He's been there two months now, and I am
informed by his employer that old Mac hasn't taken a drink in all
that time. And what's more, he isn't going to take one again."
"How do you know?"
"Because I make it my business to find out. Mac was the finest woods-
boss this county ever knew; hence you do not assume that I would lose
the old scoundrel without making a fight for him, do you? Why, Buck,
he's been on the Cardigan pay-roll thirty years, and I only fired him
in order to reform him. Well, last week I sent one of Mac's old
friends down to Willits purposely to call on him and invite him out
'for a time'; but Mac wouldn't drink with him. No, sir, he couldn't
be tempted. On the contrary, he told the tempter that I had promised
to give him back his job if he remained on the water wagon for one
year; he was resolved to win back his job and his self-respect."
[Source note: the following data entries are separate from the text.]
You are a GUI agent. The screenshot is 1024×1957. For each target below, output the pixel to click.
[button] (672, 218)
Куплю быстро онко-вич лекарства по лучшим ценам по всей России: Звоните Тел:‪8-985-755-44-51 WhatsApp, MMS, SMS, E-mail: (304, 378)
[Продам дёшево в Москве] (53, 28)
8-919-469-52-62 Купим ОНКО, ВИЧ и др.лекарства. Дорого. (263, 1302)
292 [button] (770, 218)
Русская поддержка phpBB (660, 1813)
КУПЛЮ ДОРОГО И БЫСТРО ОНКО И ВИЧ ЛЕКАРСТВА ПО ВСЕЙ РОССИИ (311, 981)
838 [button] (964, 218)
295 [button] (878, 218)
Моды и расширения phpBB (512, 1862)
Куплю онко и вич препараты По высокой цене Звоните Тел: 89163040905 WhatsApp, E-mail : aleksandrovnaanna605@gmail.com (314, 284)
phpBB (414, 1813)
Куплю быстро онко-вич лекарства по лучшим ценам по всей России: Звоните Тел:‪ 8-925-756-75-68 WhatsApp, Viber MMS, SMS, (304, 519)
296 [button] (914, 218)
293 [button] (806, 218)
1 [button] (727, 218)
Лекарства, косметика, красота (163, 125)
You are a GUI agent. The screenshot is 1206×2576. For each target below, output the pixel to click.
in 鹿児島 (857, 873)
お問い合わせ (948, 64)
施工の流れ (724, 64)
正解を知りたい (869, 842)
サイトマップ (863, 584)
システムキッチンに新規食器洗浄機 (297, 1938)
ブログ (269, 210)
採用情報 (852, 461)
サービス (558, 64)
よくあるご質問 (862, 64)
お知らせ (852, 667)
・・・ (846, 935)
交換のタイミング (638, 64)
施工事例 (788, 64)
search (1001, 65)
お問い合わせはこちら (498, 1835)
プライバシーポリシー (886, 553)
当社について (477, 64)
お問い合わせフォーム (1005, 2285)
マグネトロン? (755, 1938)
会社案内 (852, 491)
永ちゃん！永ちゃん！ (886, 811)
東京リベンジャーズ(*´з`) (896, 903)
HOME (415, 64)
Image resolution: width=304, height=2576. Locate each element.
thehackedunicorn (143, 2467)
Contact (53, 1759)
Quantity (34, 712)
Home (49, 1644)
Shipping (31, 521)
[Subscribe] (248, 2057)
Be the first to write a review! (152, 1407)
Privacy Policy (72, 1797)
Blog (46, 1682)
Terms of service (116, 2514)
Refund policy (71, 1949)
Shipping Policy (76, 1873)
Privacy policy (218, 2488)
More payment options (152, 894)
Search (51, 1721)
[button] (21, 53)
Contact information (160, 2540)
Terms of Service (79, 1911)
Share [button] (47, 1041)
"I know what your plan is," Ogilvy interrupted. "You're going to ask
Duncan McTavish to waylay Pennington on the road at some point where
it runs through the timber, kidnap him, and hold him until we have
had time to clear the crossing and cut Pennington's tracks.
"We will do nothing of the sort," Buck continued seriously. "Listen,
now, to Father's words of wisdom. This railroad-game is an old one to
me; I've fought at crossings before now, and whether successful or
defeated, I have always learned something in battle.